***** THE DATA *****
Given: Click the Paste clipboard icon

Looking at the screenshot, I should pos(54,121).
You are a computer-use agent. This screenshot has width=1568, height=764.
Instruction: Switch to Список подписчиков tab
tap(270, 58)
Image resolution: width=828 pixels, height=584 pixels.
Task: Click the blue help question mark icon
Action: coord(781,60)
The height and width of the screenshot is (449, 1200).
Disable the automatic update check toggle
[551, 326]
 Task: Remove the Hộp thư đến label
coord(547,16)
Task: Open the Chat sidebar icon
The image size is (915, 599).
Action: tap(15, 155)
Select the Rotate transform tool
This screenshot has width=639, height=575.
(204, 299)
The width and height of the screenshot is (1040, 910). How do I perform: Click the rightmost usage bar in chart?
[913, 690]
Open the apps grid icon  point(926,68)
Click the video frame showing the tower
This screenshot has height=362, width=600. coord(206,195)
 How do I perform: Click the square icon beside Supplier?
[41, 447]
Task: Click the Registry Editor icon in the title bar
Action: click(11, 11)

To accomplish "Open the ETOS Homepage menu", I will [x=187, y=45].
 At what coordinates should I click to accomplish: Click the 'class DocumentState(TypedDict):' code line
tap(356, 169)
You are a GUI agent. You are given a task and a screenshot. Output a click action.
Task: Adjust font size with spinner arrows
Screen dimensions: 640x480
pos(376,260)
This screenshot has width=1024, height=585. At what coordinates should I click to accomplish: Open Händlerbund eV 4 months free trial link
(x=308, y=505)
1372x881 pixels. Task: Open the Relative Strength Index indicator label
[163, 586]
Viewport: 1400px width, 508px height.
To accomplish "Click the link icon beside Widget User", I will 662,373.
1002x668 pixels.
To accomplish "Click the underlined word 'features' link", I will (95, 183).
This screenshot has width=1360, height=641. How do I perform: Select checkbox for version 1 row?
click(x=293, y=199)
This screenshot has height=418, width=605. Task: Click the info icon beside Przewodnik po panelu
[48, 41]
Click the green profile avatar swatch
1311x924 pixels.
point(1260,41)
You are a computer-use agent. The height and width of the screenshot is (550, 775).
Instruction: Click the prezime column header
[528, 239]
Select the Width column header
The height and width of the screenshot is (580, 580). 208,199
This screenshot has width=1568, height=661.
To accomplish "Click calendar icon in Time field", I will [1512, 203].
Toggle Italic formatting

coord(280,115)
*****
Set down exactly the lines that begin the records and continue through the line bearing "You are a computer-use agent. This"; include both ends.

Given: Click the Paste clipboard icon

Looking at the screenshot, I should pos(54,121).
You are a computer-use agent. This screenshot has width=1568, height=764.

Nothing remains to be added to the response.